Plaintiff's cause of action according to the complaint is based upon the alleged conversation had between the plaintiff and defendants on the twenty-fifth of September to which reference has heretofore been made. Defendants deny that conversation in all its details. They, however, concede that they retained the nineteen dollars and fifty-nine cents for the purpose of endeavoring to replace the insurance in another company. There is thus a sharp difference between the parties as to what defendants had stated they would do with reference to new insurance. Defendants put in evidence an important series of letters written before the date of the fire. The first of these was dated October 1, 1918, in which the defendants advised the plaintiff "that we have up to date been unsuccessful in replacing this insurance for your account. However, as soon as we succeed in securing this insurance will so advise you."

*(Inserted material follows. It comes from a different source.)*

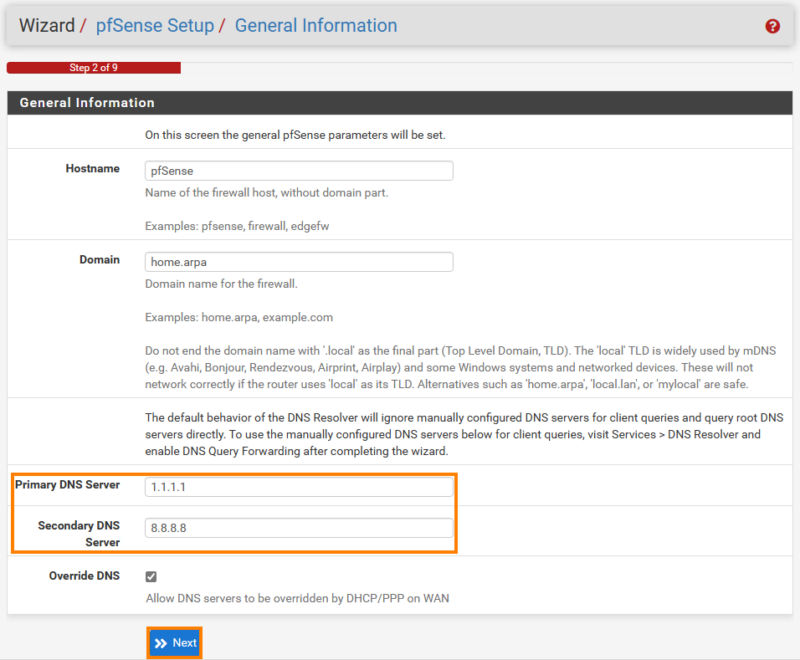
Task: Click the General Information panel header
Action: tap(87, 103)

The next letter is dated October ninth, in which the defendants state that they have been unsuccessful in securing insurance in place of the Royal Insurance policy which was canceled in August "on account of the bad physical condition of the building you occupy and also on account of trade reports which the companies have on record and which don't show up to the standard." The letter also stated: "I personally would advise you to therefore try other insurance brokers and let us hear from you if they are successful in obtaining this insurance for your account."

On October eighteenth a third letter was mailed to the plaintiff which reads as follows: "Will you kindly advise us if you have secured the $750 insurance in another company in place of the Royal Insurance policy which was recalled. When I last saw you you said that you have asked another insurance broker to try and get this $750 insurance for your account. Has he been successful? Up to the present writing and again referring to our various letters written you we have failed to place $750 insurance."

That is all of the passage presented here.